Подошли к «Литве» — все на ней белым-бело от форменок и кителей. А с другой стороны пирса стоит старенькая подводная лодка. Подлодка приспособлена для гидрографических целей.

Когда я носил военно-морские погоны, нам и не снилась Африка и даже в бреду не слышался рокот тамтамов...

У вахтенного офицера, которого вызвали к трапу по знакомой и близкой до слез цепочке: вахтенный у трапа на пирсе — вахтенный на верхней площадке трапа — вахтенный рассыльный — помощник вахтенного офицера — сам вахтенный офицер, — я спросил:

— Уважаемый коллега, нет ли у вас на борту офицеров — выпускников пятьдесят второго года Первого Балтийского высшего военно-морского училища?

Каптри сделал физиономию, о которую разбился бы в пух и перья бронебойный снаряд, и процедил:

— Зачем вы сюда явились и почему интересуетесь такими вопросами?

— За гречкой, — сказал я. — За греческой гречкой. Двадцать килограммов. Попутно надеюсь встретить однокашника по пшену и по манной. Хотя, кажется, в мои времена манной военным морякам не было положено.

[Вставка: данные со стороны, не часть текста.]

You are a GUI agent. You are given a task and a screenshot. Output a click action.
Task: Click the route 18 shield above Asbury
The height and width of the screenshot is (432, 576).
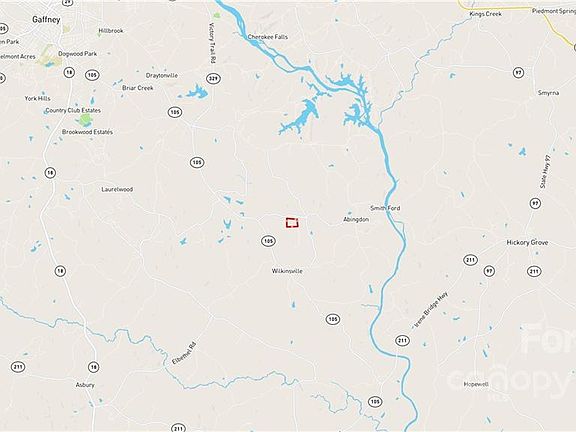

Каптри было лет тридцать. Он взглянул на меня с подозрением и снисходительным сожалением.

Под солидным эскортом я и завпрод были доставлены в каюту директора ресторана «Литвы».

Директор оказался моим читателем. Он, как и вахтенный офицер, но по другому поводу, проявил недоверие. Никак не укладывалось в его мозгу, что автор «Соленого льда» сидит в его каюте с накладными на гречку. Подозревая однофамильца, он пытал меня вопросами о каком-то приятеле, редакторе издательства в Москве. Я про этого редактора не слышал. Наконец директор сел писать акты на безналичную передачу манной и гречи. Попутно поведал историю своей жизни. Она начиналась в Нахимовском училище под бой барабана, но привела в пищеблок, где он с утра до вечера вынужден слушать стук ножей и скрип мясорубок.